In this age of rising real estate costs and aging church facilities, questions about and concern for buildings often gets in the way of ministry. I am not an anti-building person - I just know that too often these days, the building becomes the tail that wags the dog. Add in the likelihood that the average American adult Christian these days will have lower income and higher debt load than their parents. It all means that churches must do a serious rethink about our relationship to physical facilities.
Some churches with a cathedral ministry model may be able to solicit a considerable endowment to help future generations maintain an expensive building. Other churches have a high enough commitment to their ministry vision that they can tolerate nearly unending capital campaigns to address building issues. But few thriving churches in this century will be wed to an endowed building (i.e. sacred cow) nor will they choose to sacrifice to build arena facilities (that will soon be more than half empty as neighborhood demographics shift).
In my work a few years back with Cornerstone Church in Markham, Ontario, I discovered a young congregation that wanted to build a community center facility. Because of Toronto area land and construction prices, it took them three successive capital campaigns to make their community center building a reality. That cost them a decade of very intensive work. I know few churches that would be up to this challenge. But the folks at Cornerstone knew that, even though their ministry vision included a building, that they could not wait a decade to be the church God was calling them to be. So for years, their mantra was to be the center that we intend to build. To start the ministries, and use the whole neighborhood as an assortment of ministry venues. The church that I met in a middle school auditorium with fewer than 150 worshipers a decade earlier became the church where I preached to 800 on opening day in their new facility. That growth happened because, even in the long pursuit to build, they remembered that ministry is non-negotiable, with or without home-ownership.

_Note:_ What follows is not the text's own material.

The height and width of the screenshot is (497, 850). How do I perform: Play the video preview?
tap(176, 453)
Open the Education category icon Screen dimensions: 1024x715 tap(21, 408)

The Cornerstone story came up in one of my coaching calls this past month. A church in the Midwest bought land 12 years ago, in order to relocate to a larger and more modern facility. Their community was growing and they wanted to respond with a bigger building. Arguably their small aging building has worked as a factor in preventing church growth, even as their town exploded with new people. Lately, the people reiterated their commitment to build on the new land - but the costs have sky-rocketed faster than they could save money. This conundrum conspires to keep them stuck, and (if not addressed) will discourage any positive momentum, causing the church's growth opportunity to slip away beyond reach.
I said to the pastor, "The Great Commission is not predicated on our ability to build a facility." The fundamental question there, beyond the desire for a better building is this: "Are we called to reach new people in our community?" And if so, we must then do whatever it takes to reach them, now. This year. We must choose to be the church that we wish to house (eventually) in that new building. We must take action now to begin growing ministry in the neighborhoods around our piece of land. By growing a church in that place, without the building, we increase the chances that we will be able to afford the cost of construction. Further, the building we build will be smaller than what we might wish - meaning that it cannot contain all our ministry. It will serve simply as a home base for ministries that happen in homes and public places all over the area.
Is your church (or for you judicatory leaders - one of your churches) being constrained in its ministry by a fixation on building? God's call precedes building, and outlasts old buildings. God's call carries us beyond building (into the neighborhood). Great churches thrive, with and without buildings. Seek first the Kingdom of God... and all these (many) things will be added to you - including places to gather.